# Documentfragment:
# # # #
De Nederlandse Bank


Zoeken

ECB publiceert Maandbericht december 2005 Nieuwsbericht

Datum 08/12/2005
Organisatie DNB

In zijn op 1 december 2005 gehouden
vergadering heeft de Raad van Bestuur van de ECB besloten de minimale
inschrijvingsrente voor de
basisherfinancieringstransacties van het Eurosysteem met 25 basispunten te verhogen tot 2,25%. De rentetarieven voor de
marginale beleningsfaciliteit en de
depositofaciliteit werden eveneens met 25 basispunten verhoogd, tot respectievelijk 3,25% en 1,25%. Overeenkomstig de in maart 2004 doorgevoerde veranderingen in het
monetaire-beleidskader van de ECB werden deze beslissingen van kracht bij het begin van de nieuwe reserve-aanhoudingsperiode op 6 december 2005.

Op basis van zijn reguliere economische en monetaire analyses, heeft de Raad van
Bestuur besloten de belangrijkste
rentetarieven van de ECB met 25
basispunten te verhogen, na deze gedurende tweeëneenhalf jaar op een historisch laag niveau te hebben gehandhaafd. Het besluit de rentetarieven te verhogen was
gerechtvaardigd om zo de accommoderende koers van het monetaire beleid van de ECB aan te passen en op die manier rekening te houden met de risico's voor
prijsstabiliteit die uit de economische analyse naar voren kwamen en die werden bevestigd door toetsing aan de monetaire analyse. Het besluit van de Raad van
Bestuur zal ertoe bijdragen de
middellange- tot
lange-termijninflatieverwachtingen in het eurogebied stevig verankerd te houden op een niveau dat in overeenstemming is met prijsstabiliteit. Een dergelijke
verankering van de inflatieverwachtingen is een eerste voorwaarde voor monetair
beleid om een voortdurende bijdrage te
kunnen leveren aan ondersteuning van de economische groei in het eurogebied. De rentetarieven voor het gehele
looptijdenspectrum blijven zeer laag,
zowel in nominale als reële termen. Aldus blijft het monetaire beleid van de ECB
accommoderend en blijft het aanzienlijke steun geven aan duurzame economische
bedrijvigheid en werkgelegenheidscreatie. De Raad van Bestuur zal alle
ontwikkelingen ten aanzien van de risico's voor prijsstabiliteit nauwlettend blijven volgen.
# # # #
# Verzamelde gegevens:
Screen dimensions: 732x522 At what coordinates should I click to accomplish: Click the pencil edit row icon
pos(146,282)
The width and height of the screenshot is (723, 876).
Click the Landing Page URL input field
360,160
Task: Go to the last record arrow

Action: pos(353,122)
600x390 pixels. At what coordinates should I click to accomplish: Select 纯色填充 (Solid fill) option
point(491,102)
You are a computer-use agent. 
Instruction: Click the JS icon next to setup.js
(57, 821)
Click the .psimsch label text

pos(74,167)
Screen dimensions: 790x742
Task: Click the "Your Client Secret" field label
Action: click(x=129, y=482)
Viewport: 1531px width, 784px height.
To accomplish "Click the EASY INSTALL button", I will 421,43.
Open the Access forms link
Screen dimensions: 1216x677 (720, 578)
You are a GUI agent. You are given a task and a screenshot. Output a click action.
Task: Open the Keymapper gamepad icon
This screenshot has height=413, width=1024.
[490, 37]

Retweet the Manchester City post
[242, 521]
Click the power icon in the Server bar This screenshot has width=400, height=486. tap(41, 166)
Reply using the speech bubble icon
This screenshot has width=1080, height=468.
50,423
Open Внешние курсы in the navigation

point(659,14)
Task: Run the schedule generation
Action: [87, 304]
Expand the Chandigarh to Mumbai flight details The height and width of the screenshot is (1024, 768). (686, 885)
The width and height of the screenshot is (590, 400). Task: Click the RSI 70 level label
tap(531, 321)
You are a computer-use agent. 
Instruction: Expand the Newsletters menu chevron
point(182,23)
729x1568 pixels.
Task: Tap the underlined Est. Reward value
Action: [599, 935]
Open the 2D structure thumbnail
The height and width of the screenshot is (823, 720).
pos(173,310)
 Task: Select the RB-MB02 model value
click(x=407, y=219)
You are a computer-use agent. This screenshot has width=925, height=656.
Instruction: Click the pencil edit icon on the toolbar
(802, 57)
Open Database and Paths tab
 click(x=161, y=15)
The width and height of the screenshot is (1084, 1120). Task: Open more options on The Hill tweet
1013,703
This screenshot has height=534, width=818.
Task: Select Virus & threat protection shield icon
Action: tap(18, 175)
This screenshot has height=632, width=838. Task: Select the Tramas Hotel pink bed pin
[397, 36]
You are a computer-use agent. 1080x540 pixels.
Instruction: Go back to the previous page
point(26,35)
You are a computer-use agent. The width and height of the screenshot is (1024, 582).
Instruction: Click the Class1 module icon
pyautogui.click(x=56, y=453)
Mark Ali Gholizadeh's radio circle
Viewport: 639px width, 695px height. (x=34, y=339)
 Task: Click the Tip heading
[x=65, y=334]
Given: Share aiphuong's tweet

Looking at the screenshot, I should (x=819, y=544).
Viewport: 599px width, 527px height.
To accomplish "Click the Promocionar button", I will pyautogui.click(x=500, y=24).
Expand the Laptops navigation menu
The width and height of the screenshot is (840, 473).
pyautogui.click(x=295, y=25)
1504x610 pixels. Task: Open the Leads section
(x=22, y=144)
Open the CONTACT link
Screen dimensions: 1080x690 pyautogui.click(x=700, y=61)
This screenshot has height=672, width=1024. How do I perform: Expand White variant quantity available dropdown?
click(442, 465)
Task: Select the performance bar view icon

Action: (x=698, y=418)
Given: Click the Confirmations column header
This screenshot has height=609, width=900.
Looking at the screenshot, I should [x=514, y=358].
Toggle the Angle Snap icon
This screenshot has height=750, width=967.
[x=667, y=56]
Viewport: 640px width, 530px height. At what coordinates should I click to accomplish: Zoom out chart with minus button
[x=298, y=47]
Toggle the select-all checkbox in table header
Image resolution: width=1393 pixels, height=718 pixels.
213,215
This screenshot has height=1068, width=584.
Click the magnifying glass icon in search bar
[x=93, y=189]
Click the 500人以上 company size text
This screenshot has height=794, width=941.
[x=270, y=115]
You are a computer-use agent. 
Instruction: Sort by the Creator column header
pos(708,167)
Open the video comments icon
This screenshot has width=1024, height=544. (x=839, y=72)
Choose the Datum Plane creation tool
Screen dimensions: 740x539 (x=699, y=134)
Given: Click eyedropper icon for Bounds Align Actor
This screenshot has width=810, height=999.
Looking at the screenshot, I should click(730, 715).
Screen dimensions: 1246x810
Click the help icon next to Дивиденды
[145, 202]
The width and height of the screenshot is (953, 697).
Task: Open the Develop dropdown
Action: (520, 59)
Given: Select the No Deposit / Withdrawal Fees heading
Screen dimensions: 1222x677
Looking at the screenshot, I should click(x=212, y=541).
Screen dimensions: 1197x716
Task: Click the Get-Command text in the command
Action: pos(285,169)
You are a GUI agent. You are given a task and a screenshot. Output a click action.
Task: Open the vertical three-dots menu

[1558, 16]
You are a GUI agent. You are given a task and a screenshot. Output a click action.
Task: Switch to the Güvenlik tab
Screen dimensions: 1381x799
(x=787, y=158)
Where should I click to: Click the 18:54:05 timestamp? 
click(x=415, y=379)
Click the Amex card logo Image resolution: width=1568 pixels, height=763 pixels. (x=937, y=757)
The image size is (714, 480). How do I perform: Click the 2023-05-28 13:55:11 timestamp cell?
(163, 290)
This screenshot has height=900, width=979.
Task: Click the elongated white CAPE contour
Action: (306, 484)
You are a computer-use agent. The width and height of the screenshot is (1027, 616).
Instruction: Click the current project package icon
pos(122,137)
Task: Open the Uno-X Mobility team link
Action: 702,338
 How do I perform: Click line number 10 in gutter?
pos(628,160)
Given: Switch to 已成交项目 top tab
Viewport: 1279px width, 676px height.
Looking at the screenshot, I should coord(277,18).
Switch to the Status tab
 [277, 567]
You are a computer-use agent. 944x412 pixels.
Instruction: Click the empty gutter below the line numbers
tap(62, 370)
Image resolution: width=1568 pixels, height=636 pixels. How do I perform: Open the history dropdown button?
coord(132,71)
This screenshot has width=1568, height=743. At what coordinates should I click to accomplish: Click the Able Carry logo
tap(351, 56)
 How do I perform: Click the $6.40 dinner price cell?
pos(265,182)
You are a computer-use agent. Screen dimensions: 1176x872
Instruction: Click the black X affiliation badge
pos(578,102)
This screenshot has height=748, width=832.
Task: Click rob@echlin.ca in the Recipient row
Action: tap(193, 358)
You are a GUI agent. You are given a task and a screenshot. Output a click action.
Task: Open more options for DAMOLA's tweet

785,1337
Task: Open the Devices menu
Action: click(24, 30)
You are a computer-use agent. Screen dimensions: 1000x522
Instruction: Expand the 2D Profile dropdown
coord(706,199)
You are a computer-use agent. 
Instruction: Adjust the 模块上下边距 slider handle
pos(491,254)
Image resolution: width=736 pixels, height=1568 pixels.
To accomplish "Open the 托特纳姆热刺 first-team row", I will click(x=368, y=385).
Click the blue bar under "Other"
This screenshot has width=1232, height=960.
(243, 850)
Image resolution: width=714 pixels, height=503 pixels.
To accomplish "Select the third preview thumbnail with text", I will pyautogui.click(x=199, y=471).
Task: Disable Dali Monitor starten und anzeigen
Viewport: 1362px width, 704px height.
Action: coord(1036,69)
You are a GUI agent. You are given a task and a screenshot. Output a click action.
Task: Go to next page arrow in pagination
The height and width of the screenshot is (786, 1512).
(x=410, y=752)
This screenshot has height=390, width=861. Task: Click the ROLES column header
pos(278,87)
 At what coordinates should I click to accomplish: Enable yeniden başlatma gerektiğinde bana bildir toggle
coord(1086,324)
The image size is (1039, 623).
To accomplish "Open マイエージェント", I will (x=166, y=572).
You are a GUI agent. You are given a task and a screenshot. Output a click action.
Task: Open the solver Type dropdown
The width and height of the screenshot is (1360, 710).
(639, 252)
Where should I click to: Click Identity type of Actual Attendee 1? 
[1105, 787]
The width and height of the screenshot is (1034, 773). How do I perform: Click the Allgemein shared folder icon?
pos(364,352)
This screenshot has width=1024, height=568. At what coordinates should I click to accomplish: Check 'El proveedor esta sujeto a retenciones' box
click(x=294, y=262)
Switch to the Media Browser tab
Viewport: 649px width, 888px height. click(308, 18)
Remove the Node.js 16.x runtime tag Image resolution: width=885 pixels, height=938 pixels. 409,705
# # # #
# Takenlijst:
(A) Tot welk percentage verhoogde de Raad van Bestuur van de ECB volgens het nieuwsbericht over de renteverhoging de minimale inschrijvingsrente voor de basisherfinancieringstransacties?
(B) Zet de alinea uit het nieuwsbericht over de renteverhoging die begint met "In zijn op 1 december 2005 gehouden vergadering" om in een beknopte opsomming met de belangrijkste feiten.
(C) Schrijf het nieuwsbericht over de renteverhoging van de ECB verder, te beginnen na de laatste zin.

# Resultaten:
(A) Tot 2,25%, een verhoging met 25 basispunten.

(B)
- De Raad van Bestuur van de ECB vergaderde op 1 december 2005.
- Hij verhoogde de minimale inschrijvingsrente voor de basisherfinancieringstransacties van het Eurosysteem met 25 basispunten tot 2,25%.
- De rente voor de marginale beleningsfaciliteit steeg met 25 basispunten tot 3,25%.
- De rente voor de depositofaciliteit steeg met 25 basispunten tot 1,25%.
- Volgens de wijzigingen van maart 2004 in het monetaire-beleidskader van de ECB gingen de besluiten in bij het begin van de nieuwe reserve-aanhoudingsperiode op 6 december 2005.

(C)
Om te beginnen met de aan de beoordeling van de Raad van Bestuur ten grondslag
liggende economische analyse, geven
recente gegevens en enquêteresultaten aan dat de economische bedrijvigheid in de
tweede helft van dit jaar is aangetrokken. Volgens de eerste raming van Eurostat
bedroeg de reële bbp-groei in het derde kwartaal van 2005 0,6%
kwartaal-op-kwartaal, na in het eerste
kwartaal 0,3% en in het tweede kwartaal 0,4% te hebben bedragen. Bovendien blijft de informatie over het
producentenvertrouwen globaal consistent met aanhoudende economische groei tegen het einde van het jaar. Vooruitblikkend zou, aan de externe zijde, de aanhoudende groei van de mondiale vraag steun moeten geven aan de uitvoer van het eurogebied, terwijl aan de binnenlandse zijde de
investeringen zouden moeten profiteren van de aanhoudend gunstige
financieringscondities en van de robuuste groei van de ondernemingswinsten. De
particuliere consumptie zou globaal in
overeenstemming met de verwachte
ontwikkelingen in het reëel besteedbaar inkomen moeten groeien. Tegelijkertijd
blijven de vooruitzichten voor de
economische bedrijvigheid blootstaan aan neerwaartse risico's, die voornamelijk
verband houden met de hoger-dan-verwachte olieprijs, bezorgdheid omtrent mondiale onevenwichtigheden en zwak
consumentenvertrouwen.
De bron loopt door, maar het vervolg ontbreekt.